Ce recueil de nouvelles est très intéressant et a déjà un passif de références tout à fait remarquable. Sans les Éditions Stellamaris, nous serions passés à côté d'un fort bel ouvrage. Ici, point de textes ultra compliqués ou alambiqués. Les nouvelles sont courtes, percutantes et se concentrent toutes autour du thème central qui est le titre de l'ouvrage.

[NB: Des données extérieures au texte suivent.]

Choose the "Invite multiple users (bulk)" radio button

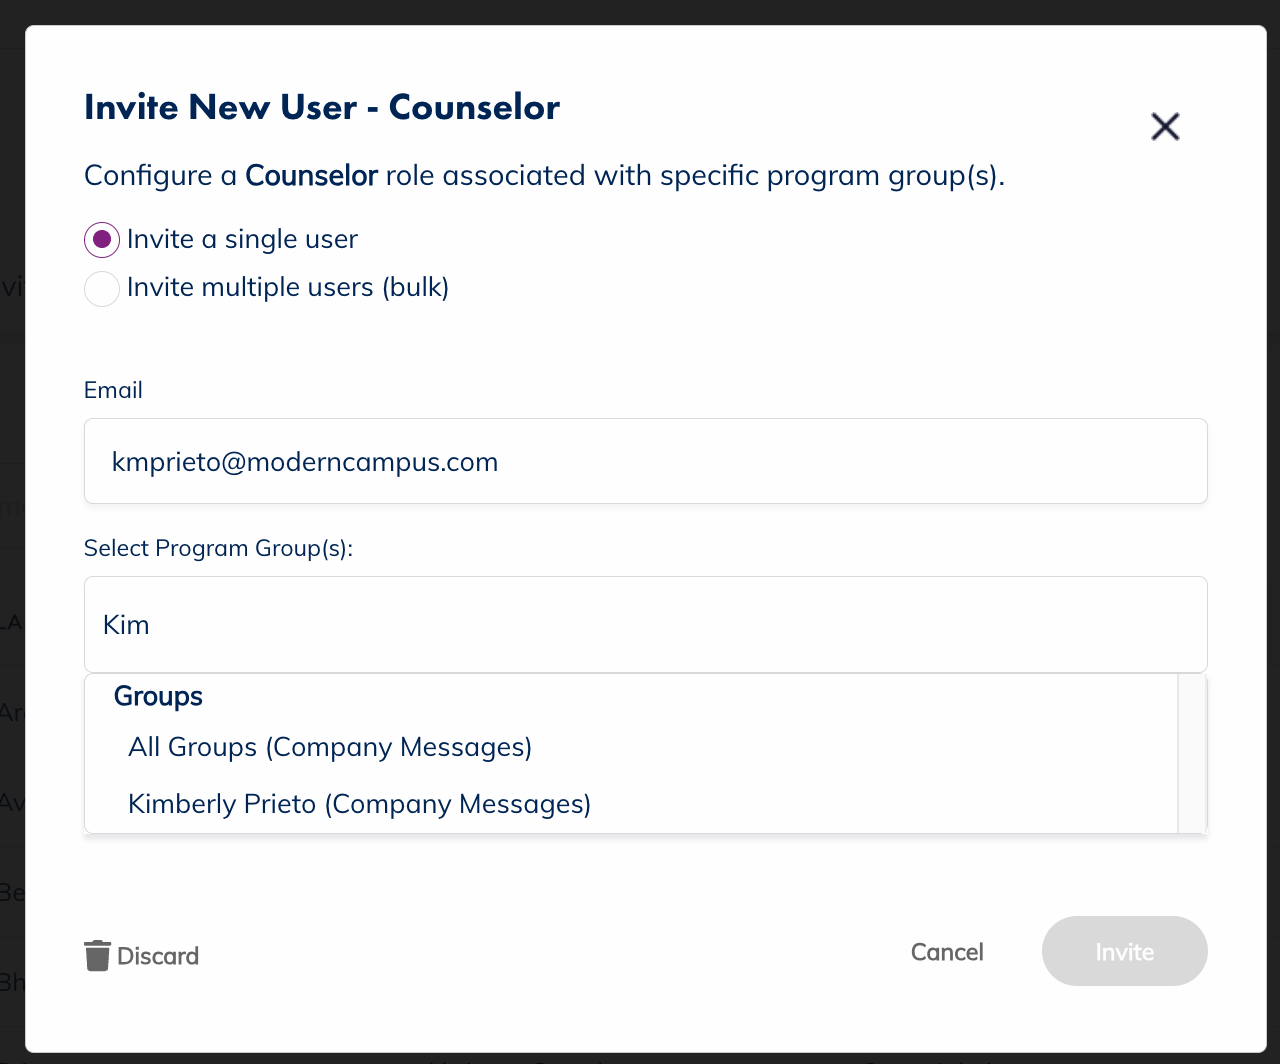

L'auteur place les pions sur l'échiquier du livre, dès le départ et sans ambiguïté avec "Jésus Cyborg". Il annonce aussi la forme des textes qui allie narration concise et dialogues qui permettent de découvrir l'ensemble des règles de cet univers qui nous dépasse. "Les lunettes de réserve" nous plongent dans un monde où la réalité virtuelle est aux commandes et le dénouement nous fait regretter le temps des Tranxènes. "Biblos" renoue avec la thématique religieuse en y ajoutant des connexions 3.0 insoupçonnées. le dialogue est très bien construit. On a envie de l'entendre sur scène. "Complètement relaxé" est glaçant par le paradoxe qu'il convoque. Calme et suicide. À qui profite le crime ? "La goutte" n'est pas de trop, au contraire, elle ouvre une réflexion philosophique abyssale, on s'y plonge avec plaisir. "Les dernières 6 minutes" modernisent le mythe de la prophétie tout en proposant une chute tout à fait éloquente. L'injonction "Écris 2205, John." dans la nouvelle 2205 est oppressante. le jeu en vaut il la chandelle ? L'infiniment petit se noie dans l'océan galactique. "Naissance" est presque houellebecquien si j'ose dire, mais en moins bavard et beaucoup plus efficace. "Sortez de cette maison !" est un dialogue réaliste où le fantastique n'arrive pas là où on l'attend. C'est touchant et déstabilisant. le plancher des vaches n'est plus ce qu'il était..."Le pénitencier" est sans doute ma nouvelle préférée. Elle est terrifiante et tout à fait représentative de l'institution pénitentiaire. Texte kafkaïen par excellence. "Atempus" est plus classique dans sa forme, mais fatalement l'auteur nous surprend avec une malice diabolique. "Souvenirs empruntés" pourrait être un scénario d'épisode de "Black Mirror". "Homo Interneticus" vient sceller le liant entre les différentes histoires et permet d'éclairer cet univers et donc de relire certaines avec un autre oeil. "Human Game" est un jeu narratif dangereux, deux voix jouent avec le feu sacré du pouvoir tout puissant. Sa forme est très théâtrale. La pulsion de destruction est avant tout un jeu enfantin.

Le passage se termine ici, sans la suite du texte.